Live at the Astoria is a live concert video by the English rock band Radiohead, taken from their performance at the London Astoria on 27 May 1994. It was released on VHS in 1995, DVD in 2005 and YouTube in 2020.

== Content ==
Live at the Astoria features performances of songs from Radiohead's first two albums, Pablo Honey (1993) and The Bends (1995). The performance of "My Iron Lung" was used for The Bends, with Thom Yorke's vocals replaced and the audience removed.

==Release==
Live at the Astoria was released on VHS on 13 March 1995, the same day as Radiohead's second album, The Bends.
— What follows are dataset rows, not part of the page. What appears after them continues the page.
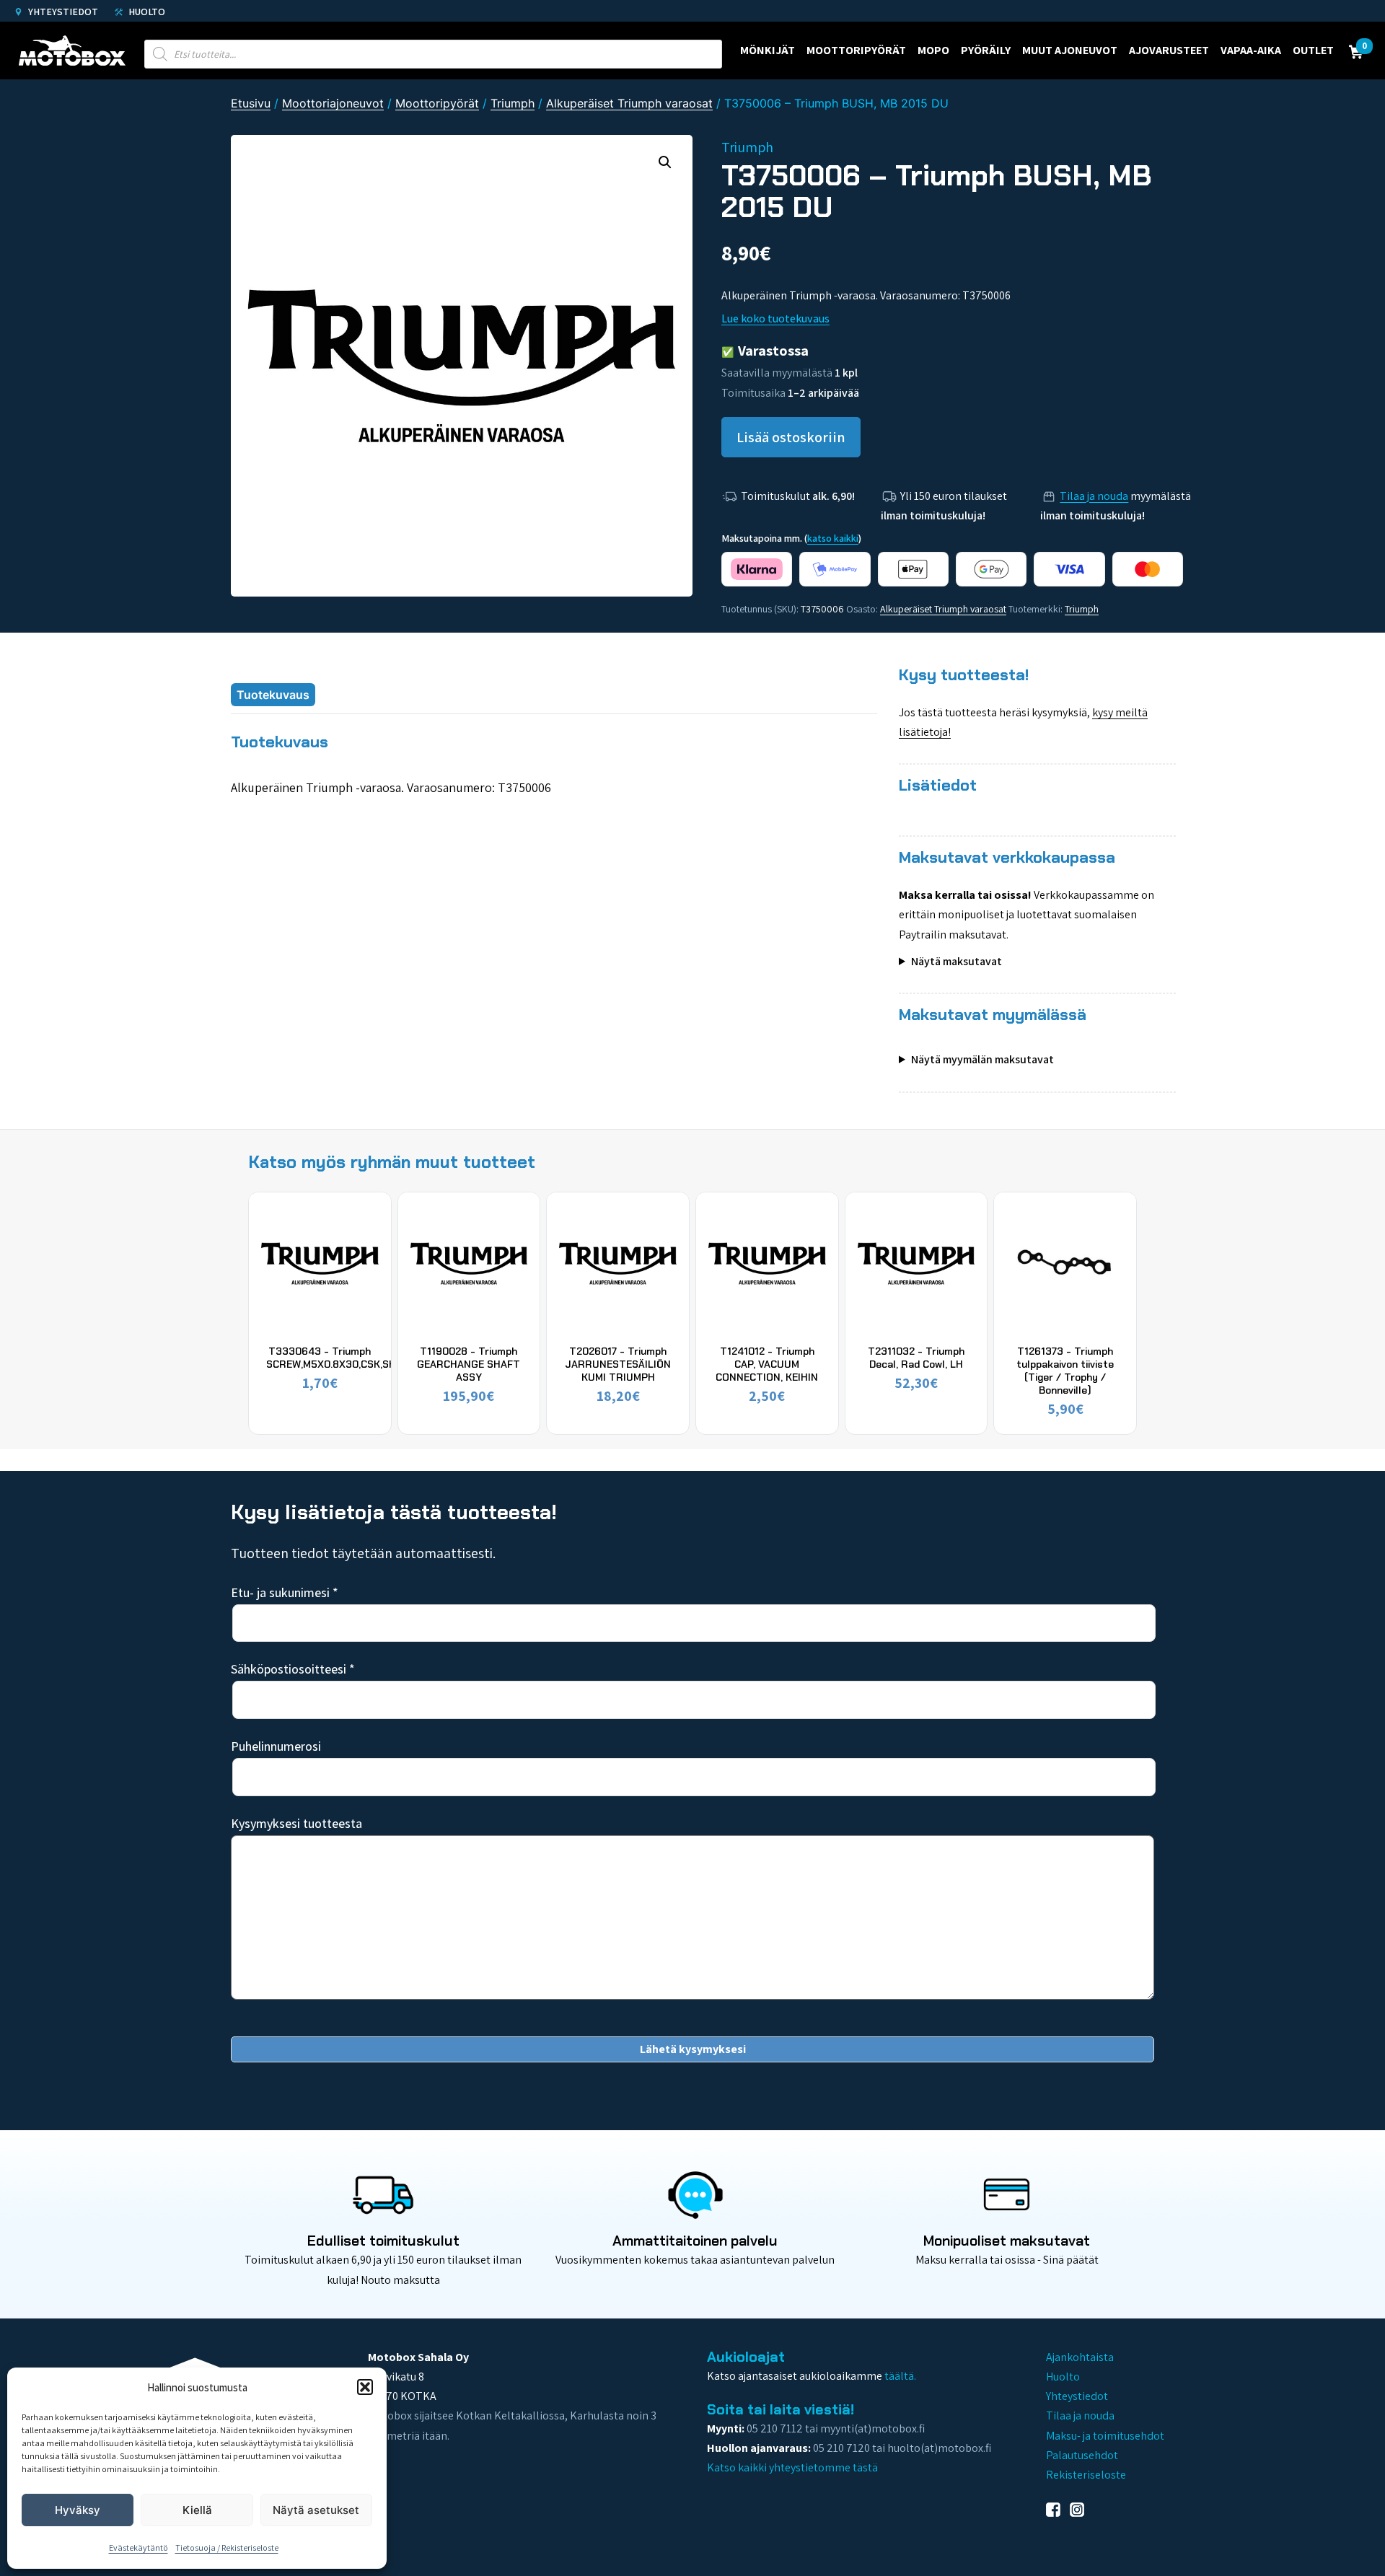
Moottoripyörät (856, 50)
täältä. (900, 2375)
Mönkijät (767, 50)
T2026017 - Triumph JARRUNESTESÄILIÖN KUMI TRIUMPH (618, 1364)
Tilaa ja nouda (1094, 496)
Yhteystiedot (62, 11)
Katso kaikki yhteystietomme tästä (792, 2467)
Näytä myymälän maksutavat (982, 1059)
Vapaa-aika (1251, 50)
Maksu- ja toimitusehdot (1105, 2435)
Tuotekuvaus (273, 694)
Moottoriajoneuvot (333, 103)
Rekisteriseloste (1086, 2474)
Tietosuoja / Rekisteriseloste (226, 2547)
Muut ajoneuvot (1069, 50)
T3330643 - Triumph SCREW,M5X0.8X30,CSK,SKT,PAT (344, 1358)
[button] (365, 2387)
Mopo (933, 50)
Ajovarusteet (1169, 50)
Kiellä (197, 2510)
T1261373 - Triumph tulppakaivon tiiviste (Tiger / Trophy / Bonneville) (1065, 1371)
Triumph (513, 103)
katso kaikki (832, 538)
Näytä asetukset (316, 2510)
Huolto (145, 11)
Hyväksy (77, 2510)
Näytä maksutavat (956, 961)
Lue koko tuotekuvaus (775, 318)
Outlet (1313, 50)
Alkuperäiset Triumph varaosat (629, 103)
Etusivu (251, 103)
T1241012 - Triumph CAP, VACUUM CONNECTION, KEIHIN (767, 1364)
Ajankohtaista (1080, 2357)
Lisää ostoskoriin (791, 437)
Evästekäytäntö (138, 2547)
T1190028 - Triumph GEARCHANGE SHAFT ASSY (468, 1364)
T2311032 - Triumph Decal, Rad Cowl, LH (916, 1358)
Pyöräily (986, 50)
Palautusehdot (1082, 2455)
A DVD release followed in 2005. On 28 May 2020, Radiohead added Live at the Astoria to YouTube.
==Track list==
1. "You" (3:48)
2. "Bones" (3:08)
3. "Ripcord" (3:17)
4. "Black Star" (3:44)
5. "Creep" (4:10)
6. "The Bends" (3:56)
7. "My Iron Lung" (5:06)
8. "Prove Yourself" (2:24)
9. "Maquiladora" (3:16)
10. "Vegetable" (3:14)
11. "Fake Plastic Trees" (4:29)
12. "Just" (3:43)
13. "Stop Whispering" (5:16)
14. "Anyone Can Play Guitar" (4:16)
15. "Street Spirit (Fade Out)" (4:24)
16. "Pop Is Dead" (2:22)
17. "Blow Out" (6:14)

==Personnel==
All songs written by Radiohead and published by Warner Chappell Music Ltd.
- Thom Yorke — vocals, guitar
- Jonny Greenwood — guitar
- Colin Greenwood — bass guitar
- Ed O'Brien — guitar, backing vocals
- Philip Selway — drums
- Dianne Swann — keys on "Street Spirit (Fade Out)"
- Jim Warren — mixing
- Brett Turnbull — director
- Sarah Bayliss — producer
- Stanley Donwood and the White Chocolate Farm — artwork

==Certifications==

Certifications and sales for Live at the Astoria
| Region | Certification | Certified units/sales |
| Argentina (CAPIF) | Platinum | 8,000^{^} |
| United Kingdom (BPI) | Gold | 25,000^{*} |
^{*} Sales figures based on certification alone. ^{^} Shipments figures based on certification alone.